Kleine künstlerische Veranstaltungsformate mit weniger als 100 Beteiligten sollen ab 1. Juni 2020 wieder möglich sein, wenn die räumlichen Bedingungen das zulassen und die Einhaltung von Hygiene- und Abstandsvorgaben zum Schutz des Publikums und der Mitwirkenden garantiert werden kann. Das können zum Beispiel Kammermusik, kleine Pop- oder Jazzkonzerte, Liederabende, Lesungen, Solistenauftritte, Theater- und Tanzaufführungen in kleiner Besetzung sein. Die rechtlichen Voraussetzungen dafür sollen  rechtzeitig in der Corona-Verordnung geschaffen werden.

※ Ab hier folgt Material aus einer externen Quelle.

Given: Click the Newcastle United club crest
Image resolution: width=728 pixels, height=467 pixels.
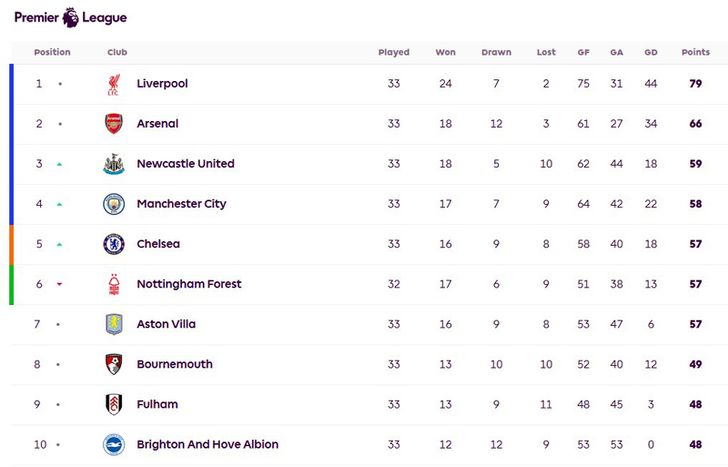Looking at the screenshot, I should (x=114, y=164).
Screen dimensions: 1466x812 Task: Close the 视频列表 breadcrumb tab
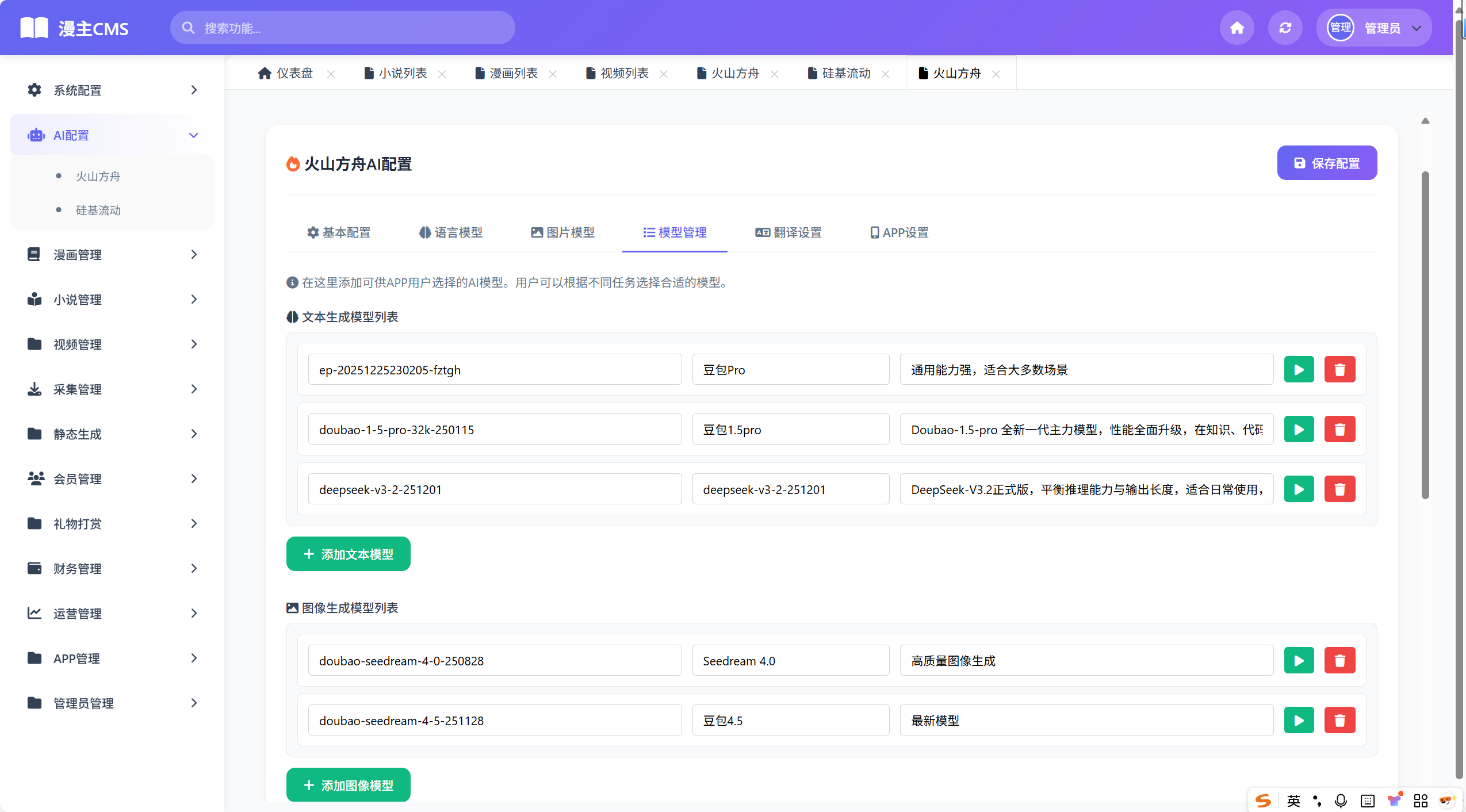click(x=664, y=74)
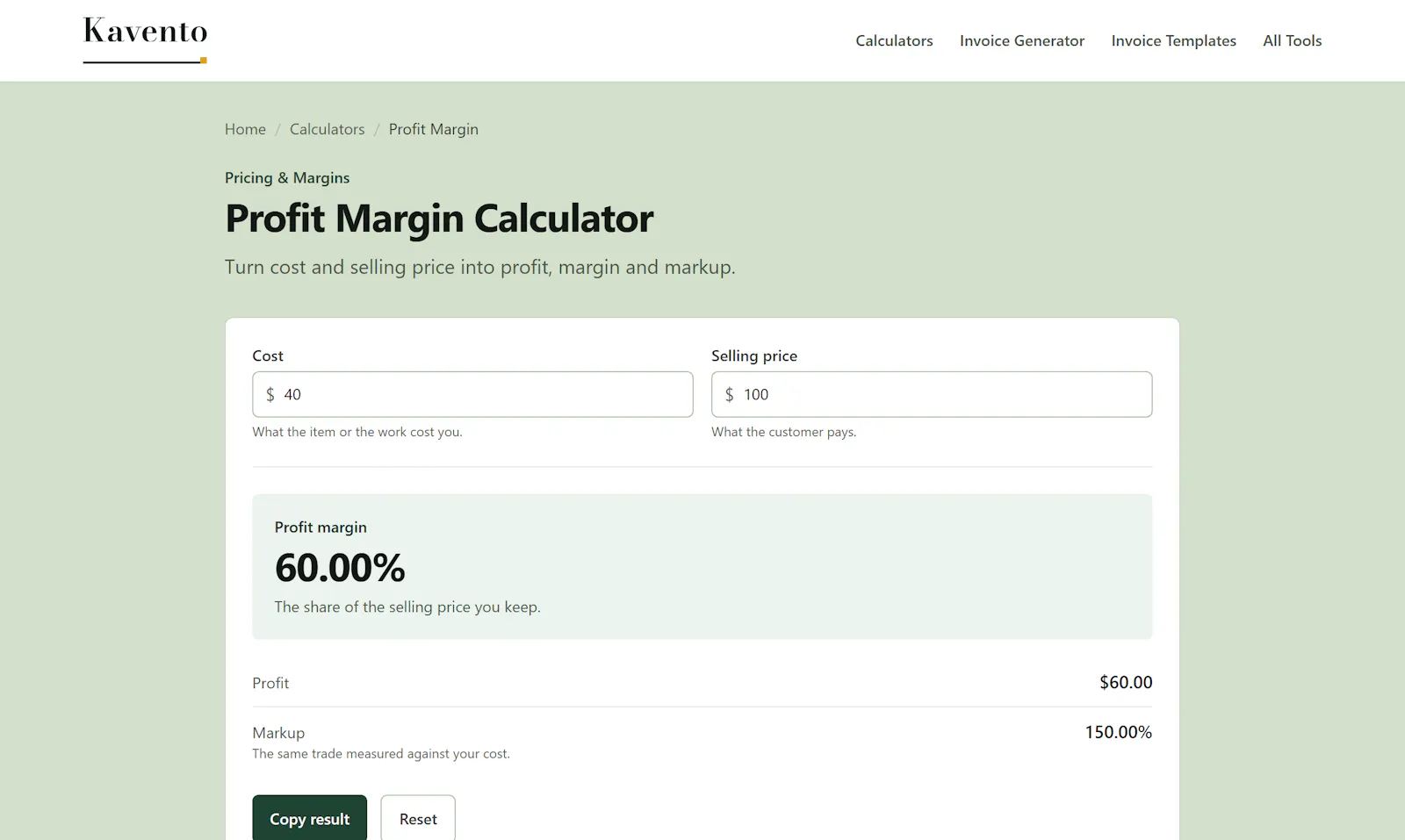Go to Invoice Generator
This screenshot has width=1405, height=840.
1022,41
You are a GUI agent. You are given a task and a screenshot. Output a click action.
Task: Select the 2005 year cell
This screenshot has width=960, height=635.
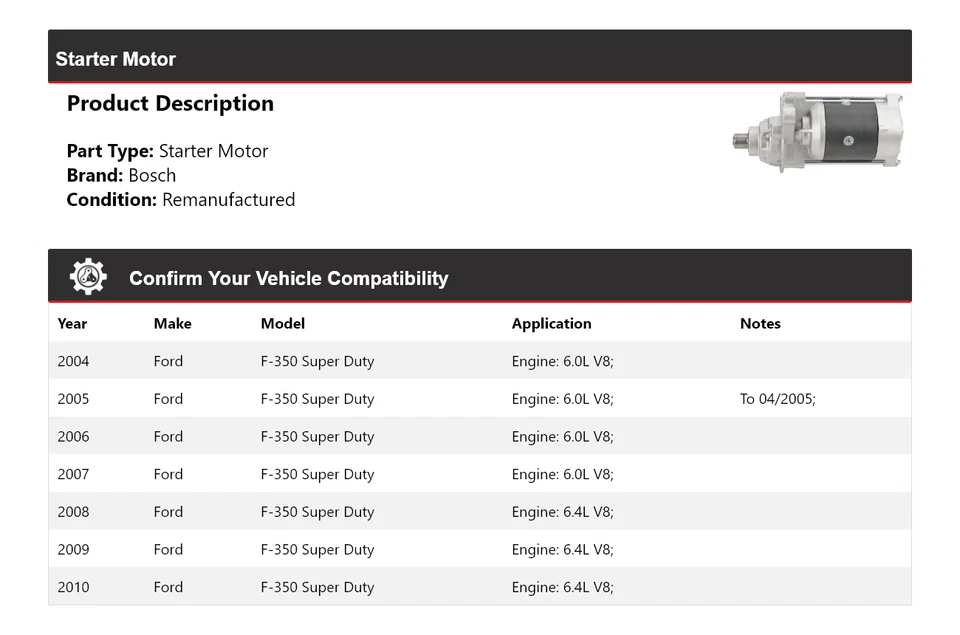pyautogui.click(x=73, y=398)
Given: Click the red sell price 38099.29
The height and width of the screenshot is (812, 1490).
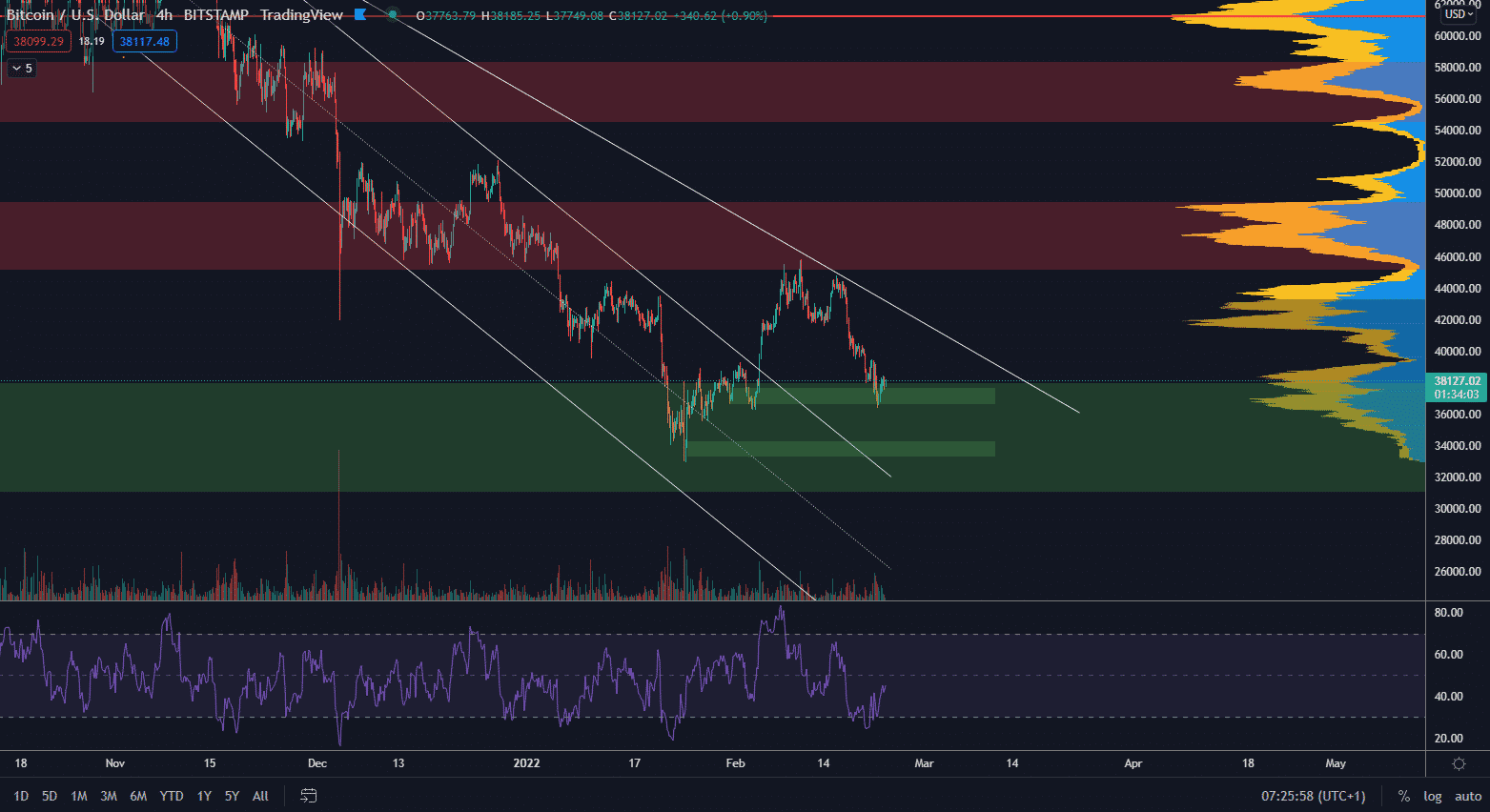Looking at the screenshot, I should tap(38, 42).
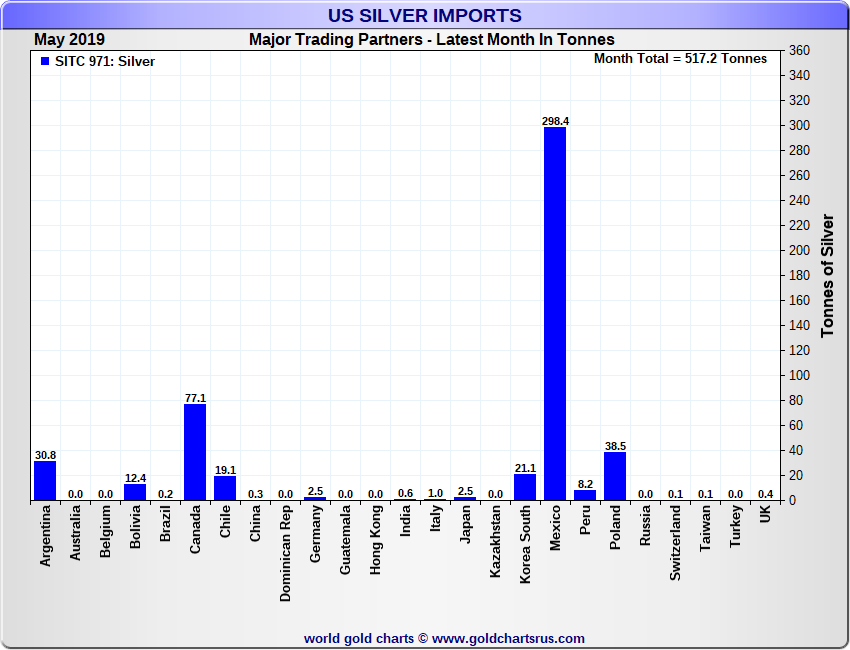Viewport: 850px width, 650px height.
Task: Click the Chile bar
Action: [x=225, y=488]
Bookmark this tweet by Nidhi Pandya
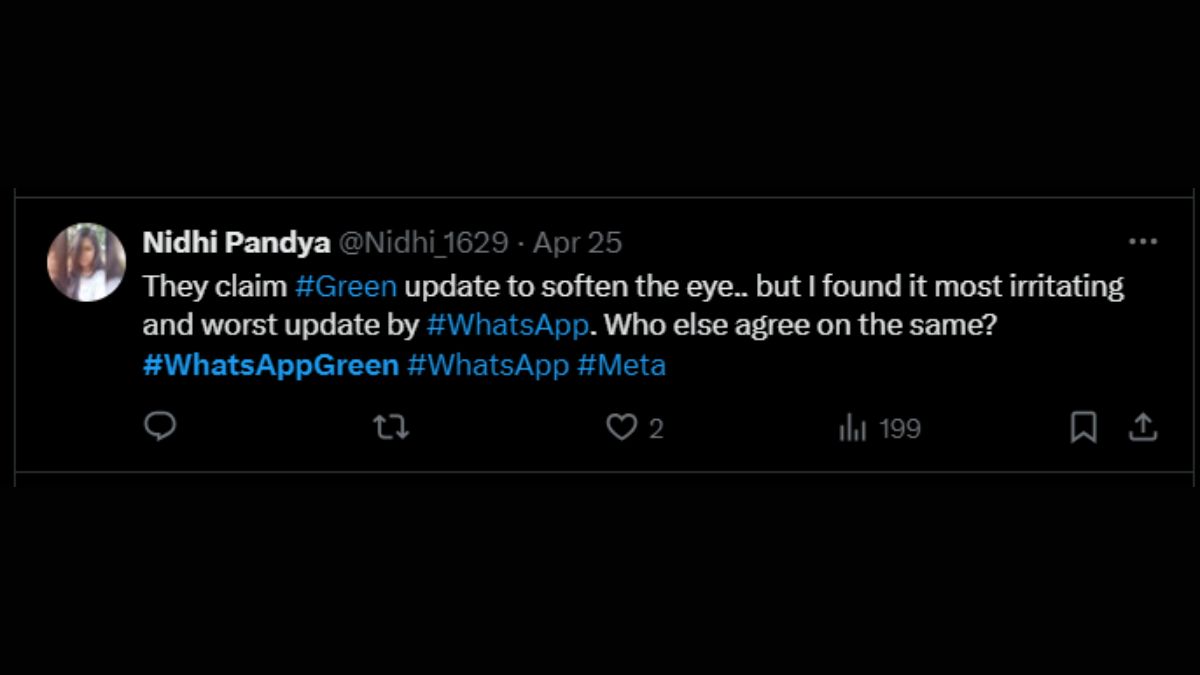This screenshot has width=1200, height=675. (1083, 428)
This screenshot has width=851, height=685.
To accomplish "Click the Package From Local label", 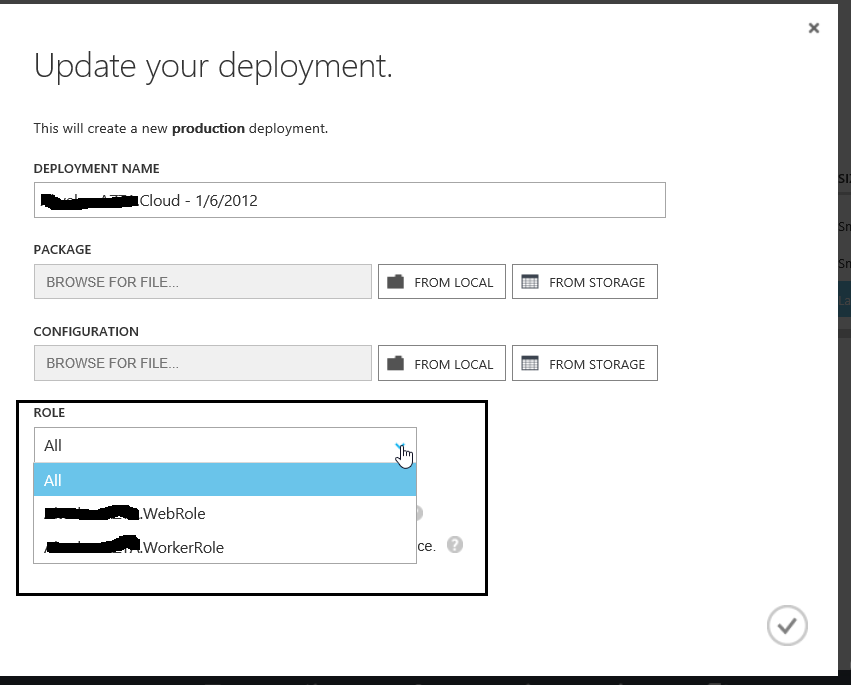I will click(x=453, y=283).
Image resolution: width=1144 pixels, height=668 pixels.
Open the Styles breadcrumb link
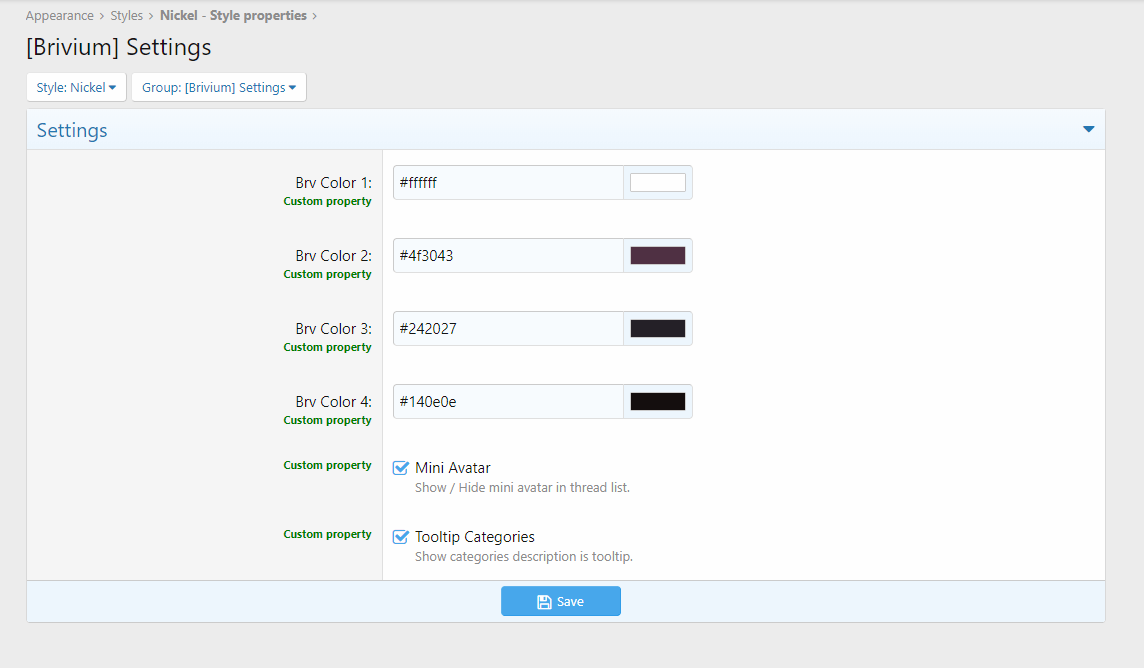click(x=126, y=16)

Weitere Schritte zur Ermöglichung von Veranstaltungen sollen folgen. Für einen möglichen Spiel- und Vorstellungsbetriebs von Theater, Tanz und Musik sei es wichtig, dass der Probenbetrieb möglich ist. Ab sofort dürfe daher der Probenbetrieb mit mehr als fünf Personen für professionelle Theater, Orchester sowie Chöre unter Einhaltung strenger Sicherheitsmaßnahmen wieder aufgenommen werden. Zu den Sicherheitsmaßnahmen gehörten unter anderem:

  • die Notwendigkeit eines Sicherheitskonzepts für die Durchführung der Probenarbeit.
  • die Einhaltung der zum Infektionsschutz und Arbeitsschutz gebotenen Standards. Die jeweils aktuell geltenden Empfehlungen für den Proben- und Spielbetrieb der gesetzlichen Unfallversicherung (VBG) sind einzuhalten.
  • die Freiwilligkeit der Teilnahme an Präsenzproben für Angehörige sogenannter Risikogruppen.
  • Um den Schutz der Künstler zu gewährleisten, wird ein Verfahren mit regelmäßigen Corona-Test bei professionellen Ensembles geprüft. Einzelunterricht ist im Bereich der Amateurmusik analog zu den Regelungen möglich, die für öffentliche Musikschulen gelten. Proberegelungen für mehr als 5 Personen werden hier gemeinsam mit den Verbänden und Vereinen in einem nächsten Schritt entwickelt, sobald die Corona-Verordnung dies zulässt.
  • Kulturbetriebe, Theater und musikalische Ensembles brauchen Planungssicherheit. Das Ministerium hat deshalb am 5. Mai gemeinsam mit der Stadt Karlsruhe und der Stadt Stuttgart die reguläre Spielzeit 2019/20 der beiden Staatstheater in Karlsruhe und Stuttgart abgesagt.

Damit wird bis zum Ende der aktuellen Spielzeit und bis 31. August das vorgesehene Programm nicht wie geplant stattfinden. Diesem Vorgehen sind andere Theater bereits gefolgt. Programme außerhalb des ursprünglich geplanten Spielplans werden auch an diesen Häusern möglich sein.